● Exercise requirements
An exact, complete copy of the entries that follow is needed.

----- Records shown -----

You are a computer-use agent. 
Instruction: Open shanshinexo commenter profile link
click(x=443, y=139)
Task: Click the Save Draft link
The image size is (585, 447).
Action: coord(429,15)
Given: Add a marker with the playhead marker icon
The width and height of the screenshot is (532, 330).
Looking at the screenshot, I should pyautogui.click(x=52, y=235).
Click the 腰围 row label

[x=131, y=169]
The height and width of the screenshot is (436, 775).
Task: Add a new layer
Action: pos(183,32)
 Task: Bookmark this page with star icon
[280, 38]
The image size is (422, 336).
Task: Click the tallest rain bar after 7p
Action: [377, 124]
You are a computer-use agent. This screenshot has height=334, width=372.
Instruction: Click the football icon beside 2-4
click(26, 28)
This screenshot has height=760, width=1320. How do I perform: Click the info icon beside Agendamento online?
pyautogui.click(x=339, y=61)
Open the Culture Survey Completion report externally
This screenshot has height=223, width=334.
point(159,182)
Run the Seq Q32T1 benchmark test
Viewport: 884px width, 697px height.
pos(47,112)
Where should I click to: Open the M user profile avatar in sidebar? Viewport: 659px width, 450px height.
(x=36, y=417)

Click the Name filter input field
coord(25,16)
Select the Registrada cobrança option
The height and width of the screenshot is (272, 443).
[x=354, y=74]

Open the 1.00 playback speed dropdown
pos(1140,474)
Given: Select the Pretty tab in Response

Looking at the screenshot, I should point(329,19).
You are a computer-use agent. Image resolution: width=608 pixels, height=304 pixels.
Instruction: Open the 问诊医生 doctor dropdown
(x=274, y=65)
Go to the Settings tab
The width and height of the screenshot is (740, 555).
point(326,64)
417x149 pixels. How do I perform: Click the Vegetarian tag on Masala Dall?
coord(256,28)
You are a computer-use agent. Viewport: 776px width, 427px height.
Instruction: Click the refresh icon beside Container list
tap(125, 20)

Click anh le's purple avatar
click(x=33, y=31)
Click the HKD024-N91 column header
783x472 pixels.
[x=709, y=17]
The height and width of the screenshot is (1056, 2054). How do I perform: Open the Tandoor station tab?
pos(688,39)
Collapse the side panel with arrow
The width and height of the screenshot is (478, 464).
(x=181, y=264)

-----

● Output below
You are a computer-use agent. 
Instruction: Open shanshinexo commenter profile link
click(x=443, y=139)
Task: Click the Save Draft link
The image size is (585, 447).
Action: coord(429,15)
Given: Add a marker with the playhead marker icon
The width and height of the screenshot is (532, 330).
Looking at the screenshot, I should pyautogui.click(x=52, y=235).
Click the 腰围 row label

[x=131, y=169]
The height and width of the screenshot is (436, 775).
Task: Add a new layer
Action: pos(183,32)
 Task: Bookmark this page with star icon
[280, 38]
The image size is (422, 336).
Task: Click the tallest rain bar after 7p
Action: [377, 124]
You are a computer-use agent. This screenshot has height=334, width=372.
Instruction: Click the football icon beside 2-4
click(26, 28)
This screenshot has height=760, width=1320. How do I perform: Click the info icon beside Agendamento online?
pyautogui.click(x=339, y=61)
Open the Culture Survey Completion report externally
This screenshot has height=223, width=334.
point(159,182)
Run the Seq Q32T1 benchmark test
Viewport: 884px width, 697px height.
pos(47,112)
Where should I click to: Open the M user profile avatar in sidebar? Viewport: 659px width, 450px height.
(x=36, y=417)

Click the Name filter input field
coord(25,16)
Select the Registrada cobrança option
The height and width of the screenshot is (272, 443).
[x=354, y=74]

Open the 1.00 playback speed dropdown
pos(1140,474)
Given: Select the Pretty tab in Response

Looking at the screenshot, I should point(329,19).
You are a computer-use agent. Image resolution: width=608 pixels, height=304 pixels.
Instruction: Open the 问诊医生 doctor dropdown
(x=274, y=65)
Go to the Settings tab
The width and height of the screenshot is (740, 555).
point(326,64)
417x149 pixels. How do I perform: Click the Vegetarian tag on Masala Dall?
coord(256,28)
You are a computer-use agent. Viewport: 776px width, 427px height.
Instruction: Click the refresh icon beside Container list
tap(125, 20)

Click anh le's purple avatar
click(x=33, y=31)
Click the HKD024-N91 column header
783x472 pixels.
[x=709, y=17]
The height and width of the screenshot is (1056, 2054). How do I perform: Open the Tandoor station tab?
pos(688,39)
Collapse the side panel with arrow
The width and height of the screenshot is (478, 464).
(x=181, y=264)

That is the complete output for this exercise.